## TEXTE D'ÉTUDE:
● ● ●

Mais il y a eu des ratés par exemple dans la gestion des tests exigés par semaine, nombre qu’on n’atteignait pas, ou dont on ne savait pas qui y avait droit en plus de celles et ceux qui ressentaient des symptômes. La Santé publique ne nous donnait aucune information précise sur l’atteinte des objectifs du gouvernement en matière de tests. Et surtout, on a vu combien les personnes aînées en CHSLD étaient maltraitées, combien le personnel avait des conditions de travail difficiles et de très mauvaises conditions salariales, une situation peu rassurante pour la population. On peut ajouter comment le gouvernement a changé son fusil d’épaule et décidé de reporter l’ouverture des collèges et des Cégeps à l’automne prochain.
Nous ne sommes pas sortis encore du bois, mais peut-on déjà en tirer des leçons?
C’est difficile parce que nous sommes encore dans la pandémie et j’ai énormément de difficultés à prévoir ce que seront les années à venir. Mais c’est un rendez-vous avec l’histoire; reste à voir si nous le manquerons ou pas. Avec la pandémie beaucoup de gens se posent la question sur la façon dont ils vivent, dont ils travaillent, dont ils consomment. Maintenant qu’ils ont vu l’horreur de la situation, il y a eu des prises de conscience chez certains d’entre eux. Et des changements vont apparaître comme le télétravail dont les patrons viennent de se rendre compte que cela fonctionnait. Mais là encore sans l’imposer à tout le monde non plus. Mais c’est une solution pour celles et ceux qui le souhaitent.
C’est sûr que le capitalisme tel qu’on le connaît ne va pas changer et qu’il va tenter de tirer le maximum de profits possible, soutenu par des gouvernements conservateurs ou néolibéraux comme celui de la CAQ. Ce sont aux citoyennes et aux citoyens et à leurs élu.es de mettre beaucoup de pression. Ils sont capables de faire des changements en temps de crise, comme hausser le salaire des employé.es dans les CHSLD, instaurer un salaire temporaire, bref, d’adopter des mesures que réclament Québec Solidaire depuis des années.

● ● ●

## OBJECTIF DE L'EXERCICE:
Reprenez le texte d'étude sur la gestion de la pandémie au Québec à partir de sa dernière phrase. Les lignes de données proviennent d'une autre source que le texte d'étude.

## LIGNES DE DONNÉES:
● ● ●

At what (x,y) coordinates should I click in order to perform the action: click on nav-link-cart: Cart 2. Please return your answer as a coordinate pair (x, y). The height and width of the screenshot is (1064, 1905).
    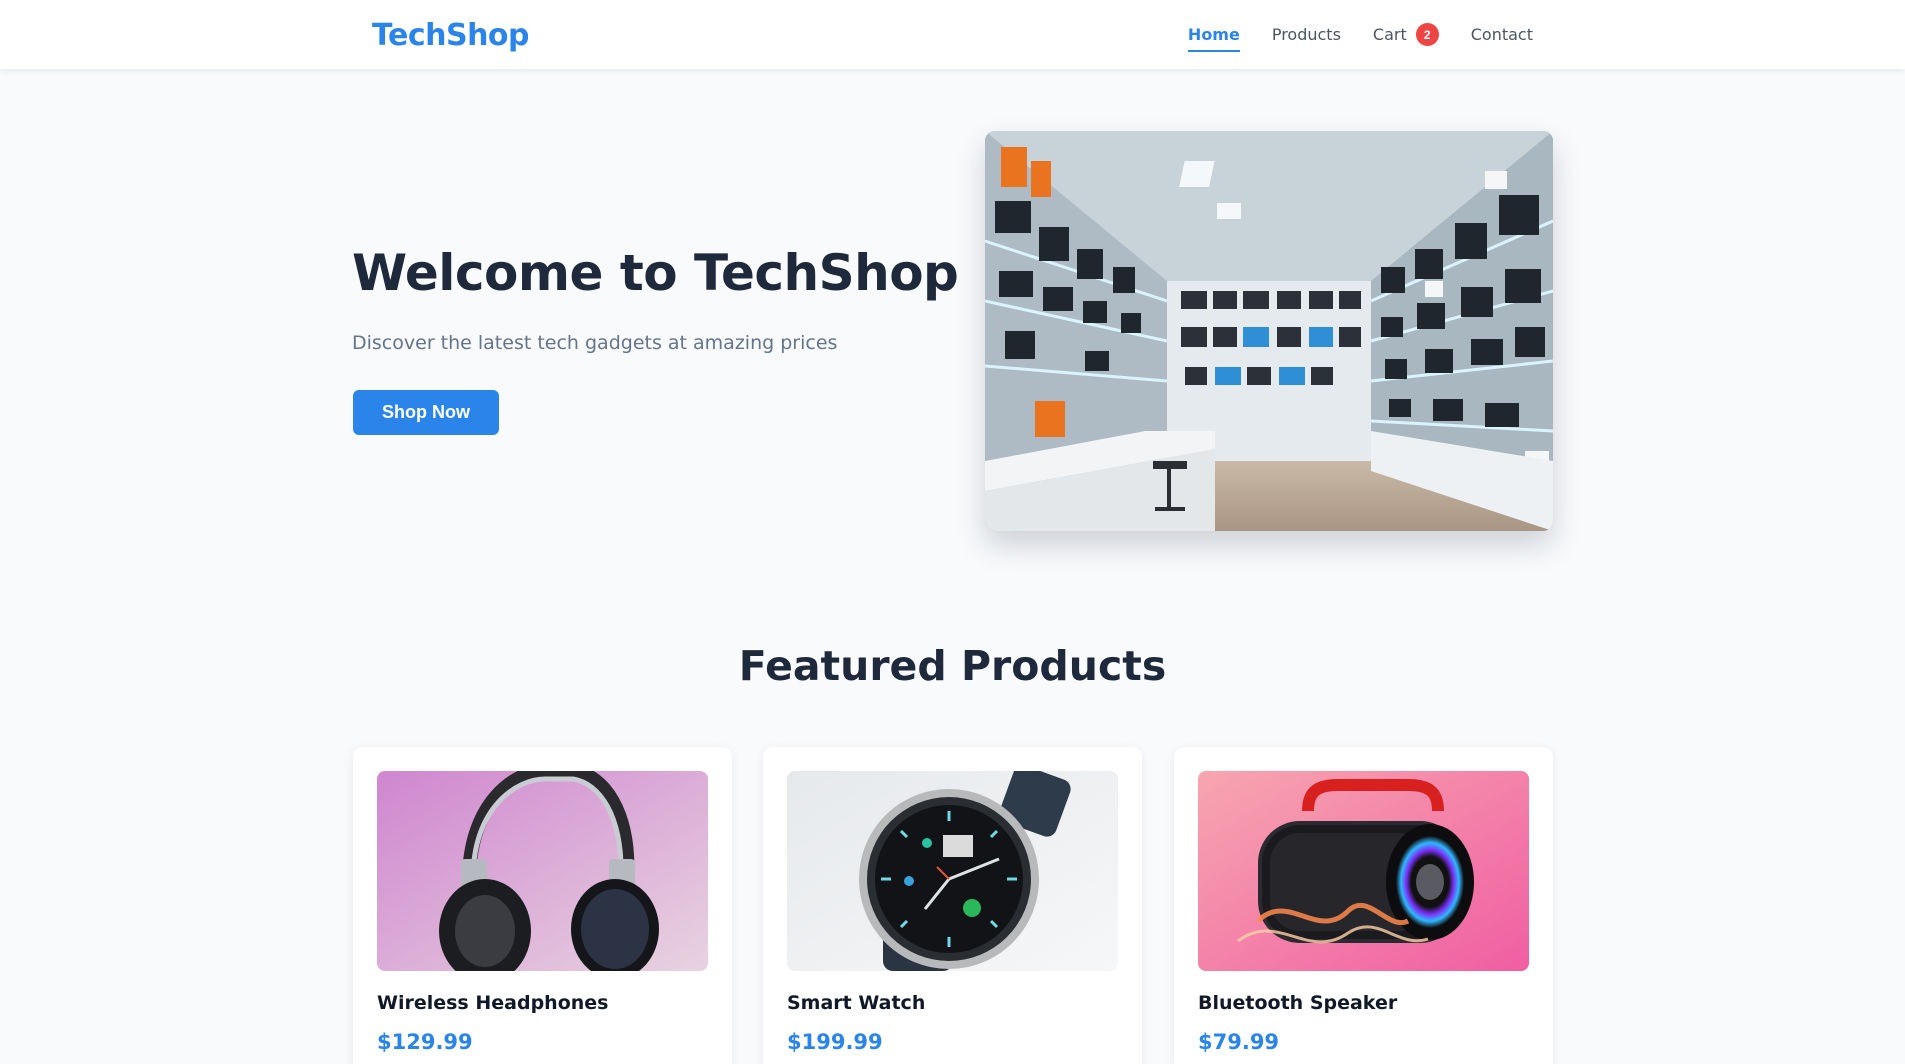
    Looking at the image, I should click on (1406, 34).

● ● ●

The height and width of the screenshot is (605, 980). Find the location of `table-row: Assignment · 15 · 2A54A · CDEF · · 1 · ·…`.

● ● ●

## RÉPONSE ATTENDUE:
Avec les manifestations antiracistes suite aux décès de plusieurs Afro-Américains aux États-Unis, Québec Solidaire a fait adopter une motion contre le racisme et la discrimination (motion adoptée le 3 juin dernier)…
Oui, une motion qui a été adoptée à l’unanimité pour que le Québec se dote le plus rapidement possible d’un plan de lutte contre le racisme et la discrimination (voir encadré). Mais surtout que ce plan soit fait en concertation avec les personnes concernées. C’est peut-être difficile en ce temps de pandémie mais nous devons être capables de nous réinventer. La motion est là aussi pour rappeler qu’il faut arrêter de tourner en rond et s’attaquer réellement aux problèmes.
Je ne comprends toujours pas pourquoi François Legault refuse de croire au racisme systémique au Québec, comme ailleurs, peut-être parce que l’expression ferait peur à une partie de son électorat? Je crois qu’il devrait écouter un peu plus de Fabrice Vil*, qui a déclaré lors d’une émission que le racisme n’est pas une identité, et qui démêle clairement et simplement tous les fils autour du racisme. Entre autres, que ce sont une série de mots, de préjugés que l’on pose sur la population racisée qu’il nous faut déconstruire.
Pandémie, racisme, des sujets chauds et lourds, quel temps reste-t-il à la députée pour s’occuper des enjeux de sa circonscription?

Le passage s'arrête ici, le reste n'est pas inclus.